Ecco perché fare cultura significa un buon libro e un’acciaieria green
“La cultura non è il superfluo, ma un elemento distintivo dell’identità italiana”. Sono parole del presidente della Repubblica Sergio Mattarella, nel suo discorso di insediamento al Quirinale. E sono state ricordate e ripetute la settimana scorsa, a Torino, durante gli Stati Generali della Cultura organizzati da “Il Sole24Ore” per ragionare con personalità delle istituzioni, delle imprese, delle strutture culturali e dell’informazione, su come valorizzare il ricco patrimonio di conoscenze umanistiche e scientifiche del nostro Paese e farne leva di sviluppo sostenibile, ambientale e sociale.
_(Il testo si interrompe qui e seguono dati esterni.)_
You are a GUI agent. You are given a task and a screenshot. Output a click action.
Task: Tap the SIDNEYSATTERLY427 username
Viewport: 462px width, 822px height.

La nostra, infatti, è una identità complessa, aperta, dialettica, frutto originale di sintesi tra componenti differenti e spesso contrastanti. Mediterranea e mitteleuropea. Fortemente segnata dalle radici greche e latine e comunque sensibile alle influenze di altri mondi. Conflittuale e inclusiva. Sensibile alla storia ma anche incline all’innovazione. L’avvenire della memoria ne è un’attitudine specifica, nella speranza che la memoria abbia un futuro (secondo l’indimenticabile lezione di Leonardo Sciascia). La coniugazione tra senso della bellezza, creatività, operosità, intraprendenza e piacere per la qualità della vita è la sua connotazione fondamentale.
Sono temi forti, italiani ed europei, appunto. E sono per fortuna ricorrenti nel discorso pubblico (anche se purtroppo assai meno di quanto sarebbe necessario, nel contesto delle scelte politiche e di governo). Se ne è discusso, appunto, agli Stati Generali di Torino, ma anche a Treia, bellissimo borgo marchigiano, per il Seminario annuale di Symbola concentrato sui temi della sostenibilità e in parecchi dei festival dedicati ai libri e alla cultura che, come ogni estate, affollano le agende di molte città e località turistiche un po’ in tutta Italia.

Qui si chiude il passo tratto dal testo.